I've kept this blog, on and off, since 2006. In 2015 I used it to chart daily encounters, images, thoughts and feelings about volcanic basalt/bluestone in Melbourne and Victoria, especially in the first part of the year. I plan to write a book provisionally titled Bluestone: An Emotional History, about human uses of and feelings for bluestone. But I am also working on quite a few other projects and a big grant application, especially now I am on research leave. I'm working mostly from home, then, for six months, and will need online sociability for company!

Friday, January 23, 2015

My Year with Bluestone: Pentridge Piazza: "it's like being someone special"

Pentridge prison was decommissioned  in 1997, and in the rush to privatisation that characterised his government, Victorian Premier Jeff Kennett sold nearly 30 hectares of crown land to private developers.

One of these, Peter Chiavaroli, whose family comes from Abruzzo, envisaged his housing development along the lines of Italian walled towns. The discourse is determinedly Italianate, with the "Centrale Chiara" rose garden and "Aurora" fountain, as well as the central concept of "Pentridge Piazza." 

It's a clever way to re-code a prison coded as grim and severe into a welcoming housing community. Architect and co-developer Luciano Crema cites the northern Italian town of Treviso as his inspiration.

There was also a local model too. One of the developer's early newsletters, from 2005, cited Carlton's Lygon St, another Italianate community of shops, bars and restaurants close to the University, as a model.

One article in the newsletter is headed, "Village is a must for strong family values," and features an interview with a woman, Cathy, who is now moving up to a larger house in the development (possible because the value of the first has gone up, naturally).
"You see," she says with the kind of passion reminiscent of her Lebanese heritage, "living in Pentridge means something very special. "We love it because it is our home, but we love it even more because it is like living with a great big family.
"And, you know, when you tell people you live in Pentridge Village, it's like being someone special."
She smiles at the thought and then, hugging herself as if to emphasise her point, she says, "It is difficult to explain, but we all feel so safe and happy here. We really are part of something special." 
Brilliant interviewing/copy-writing!  Demonstrates precisely the symbolic force of Pentridge as heritage site: nothing specific about ghastly haunted prisons, but simply something "special."
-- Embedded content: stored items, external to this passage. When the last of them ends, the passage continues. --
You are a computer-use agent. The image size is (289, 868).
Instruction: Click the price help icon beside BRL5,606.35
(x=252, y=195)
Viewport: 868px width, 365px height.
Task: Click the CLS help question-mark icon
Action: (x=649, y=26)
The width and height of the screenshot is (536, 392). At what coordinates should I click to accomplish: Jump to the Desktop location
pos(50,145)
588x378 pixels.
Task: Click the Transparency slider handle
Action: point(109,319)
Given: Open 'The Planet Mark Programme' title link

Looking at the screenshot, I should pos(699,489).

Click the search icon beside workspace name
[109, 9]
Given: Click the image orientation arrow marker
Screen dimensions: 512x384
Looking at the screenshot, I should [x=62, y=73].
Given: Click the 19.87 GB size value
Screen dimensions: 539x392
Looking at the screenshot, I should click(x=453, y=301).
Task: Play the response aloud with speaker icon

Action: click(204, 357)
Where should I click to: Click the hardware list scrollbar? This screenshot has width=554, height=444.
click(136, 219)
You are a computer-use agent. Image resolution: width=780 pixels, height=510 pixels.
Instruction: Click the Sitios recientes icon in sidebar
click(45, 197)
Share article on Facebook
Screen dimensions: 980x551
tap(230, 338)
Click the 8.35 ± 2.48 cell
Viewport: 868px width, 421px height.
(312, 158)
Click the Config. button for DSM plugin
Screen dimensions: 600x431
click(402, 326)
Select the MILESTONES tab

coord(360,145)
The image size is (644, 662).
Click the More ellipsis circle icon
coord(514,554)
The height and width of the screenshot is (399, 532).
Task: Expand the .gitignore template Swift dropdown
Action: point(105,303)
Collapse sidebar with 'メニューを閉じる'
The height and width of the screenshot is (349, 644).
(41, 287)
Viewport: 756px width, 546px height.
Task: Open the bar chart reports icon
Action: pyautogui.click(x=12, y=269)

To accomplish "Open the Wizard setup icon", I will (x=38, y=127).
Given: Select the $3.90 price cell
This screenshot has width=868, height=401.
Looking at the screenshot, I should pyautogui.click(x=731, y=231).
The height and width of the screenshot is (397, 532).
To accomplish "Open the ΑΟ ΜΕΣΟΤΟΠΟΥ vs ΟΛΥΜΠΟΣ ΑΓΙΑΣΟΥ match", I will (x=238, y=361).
One of the first couples to buy were a policeman and his partner, who bought a two-bedroom warehouse shell in the old prison mill.

Interviewed in The Age, Mr Hinton was "not concerned about its violent history."

"If these walls could talk they would certainly have a bit to say, but I'm not bothered at all," Mr Hinton said.
Ms Shields thought the retention of the bluestone perimeter would provide a strong sense of community. 

The development has not been uncontroversial, stylistically, or in heritage terms. Here are a few pics I've found on the web, showing first, an attempt to build the apartments on top of the walls, over an archway that as Vaughn showed us yesterday, leads down to the old laundry, one of the oldest parts of the estate.

and here, a reminder that for all the "safety" and "community" of a walled village, that "safety" depended on making sure you didn't escape.

 I particularly like the way they have kept the interesting feature of the tower, but made steps up/down to it on the wall, to reduce the oppressive "prison affect" of the walls.


Geoff Winkler said...

I have been trying to make contact with you via "facebook" and "hangout", it seems to no avail.
I have many suggestions and ideas for subjects for your blog, including the (William) Stanford fountain. An excellent article was prepared on this and can be viewed on newsletter No.641 from: http://whitehat.com.au


Stephanie Trigg said...

Thanks, Geoff. I've been using some of the White Hat sites: they're terrific.

I don't normally friend people on Facebook if I don't know them, but have "confirmed" you now. I'm not on hangout. But am on twitter @stephanietrigg

Must dash to do some other work now, but that fountain is terrific, and a real testament to Stanford's skill with this intractable stone. I'll put it on the (growing) list of sites to go and visit.

Thanks so much for this! would love more ideas and comments!